> _YOUR OBJECTIVE_: Please return the lines below verbatim, beginning at the one that has "Open the Compte multi-devises menu" and stopping after the one that has "This screenshot has height=427, width=816.", and add no other lines.

::::

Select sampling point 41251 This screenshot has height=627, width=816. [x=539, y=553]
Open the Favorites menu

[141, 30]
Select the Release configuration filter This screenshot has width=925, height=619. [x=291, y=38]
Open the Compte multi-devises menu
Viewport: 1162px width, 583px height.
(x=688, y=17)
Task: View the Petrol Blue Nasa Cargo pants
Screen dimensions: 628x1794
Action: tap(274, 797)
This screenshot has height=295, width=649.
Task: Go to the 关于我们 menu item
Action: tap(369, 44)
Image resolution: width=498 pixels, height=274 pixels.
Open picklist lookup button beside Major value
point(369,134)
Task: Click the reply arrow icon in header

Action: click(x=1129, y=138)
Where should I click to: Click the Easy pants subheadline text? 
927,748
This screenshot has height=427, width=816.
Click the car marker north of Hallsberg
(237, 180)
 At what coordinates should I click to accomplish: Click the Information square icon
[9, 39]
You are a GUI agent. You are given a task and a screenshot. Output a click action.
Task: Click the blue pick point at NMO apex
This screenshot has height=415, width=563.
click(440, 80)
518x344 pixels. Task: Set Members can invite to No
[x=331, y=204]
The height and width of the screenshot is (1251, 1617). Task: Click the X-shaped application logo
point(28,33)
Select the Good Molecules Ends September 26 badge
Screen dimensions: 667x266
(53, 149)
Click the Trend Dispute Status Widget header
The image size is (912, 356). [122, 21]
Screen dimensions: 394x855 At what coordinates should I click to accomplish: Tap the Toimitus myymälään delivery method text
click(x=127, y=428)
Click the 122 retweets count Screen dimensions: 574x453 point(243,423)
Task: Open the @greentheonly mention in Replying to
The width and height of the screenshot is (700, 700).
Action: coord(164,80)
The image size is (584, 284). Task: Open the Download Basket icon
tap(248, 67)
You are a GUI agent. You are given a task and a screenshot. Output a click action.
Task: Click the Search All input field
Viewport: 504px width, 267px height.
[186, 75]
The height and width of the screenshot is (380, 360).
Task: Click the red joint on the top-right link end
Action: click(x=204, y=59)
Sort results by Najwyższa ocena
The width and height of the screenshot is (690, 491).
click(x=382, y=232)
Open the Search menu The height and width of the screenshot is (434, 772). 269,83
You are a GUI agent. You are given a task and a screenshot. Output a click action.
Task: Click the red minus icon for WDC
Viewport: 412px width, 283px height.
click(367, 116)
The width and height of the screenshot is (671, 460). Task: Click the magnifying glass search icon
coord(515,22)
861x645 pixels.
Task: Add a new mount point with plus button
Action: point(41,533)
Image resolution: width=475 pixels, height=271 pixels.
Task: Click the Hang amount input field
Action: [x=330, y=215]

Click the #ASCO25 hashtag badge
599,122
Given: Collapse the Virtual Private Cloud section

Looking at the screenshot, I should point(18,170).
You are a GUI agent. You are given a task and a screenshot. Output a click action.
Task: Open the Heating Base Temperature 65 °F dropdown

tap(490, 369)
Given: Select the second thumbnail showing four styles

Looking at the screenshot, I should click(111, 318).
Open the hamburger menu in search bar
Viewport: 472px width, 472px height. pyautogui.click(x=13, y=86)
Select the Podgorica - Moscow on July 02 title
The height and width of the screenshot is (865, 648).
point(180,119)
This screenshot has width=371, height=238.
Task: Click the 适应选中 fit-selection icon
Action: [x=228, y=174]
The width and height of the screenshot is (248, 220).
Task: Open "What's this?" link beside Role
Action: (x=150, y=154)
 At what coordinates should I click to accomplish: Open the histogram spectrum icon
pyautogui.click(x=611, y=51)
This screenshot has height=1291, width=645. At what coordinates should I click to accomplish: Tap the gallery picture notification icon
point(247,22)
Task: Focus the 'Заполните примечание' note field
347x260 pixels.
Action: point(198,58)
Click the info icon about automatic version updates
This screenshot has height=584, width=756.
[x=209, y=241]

::::

> _RESPONSE AREA_:
Open the Compte multi-devises menu
Viewport: 1162px width, 583px height.
(x=688, y=17)
Task: View the Petrol Blue Nasa Cargo pants
Screen dimensions: 628x1794
Action: tap(274, 797)
This screenshot has height=295, width=649.
Task: Go to the 关于我们 menu item
Action: tap(369, 44)
Image resolution: width=498 pixels, height=274 pixels.
Open picklist lookup button beside Major value
point(369,134)
Task: Click the reply arrow icon in header

Action: click(x=1129, y=138)
Where should I click to: Click the Easy pants subheadline text? 
927,748
This screenshot has height=427, width=816.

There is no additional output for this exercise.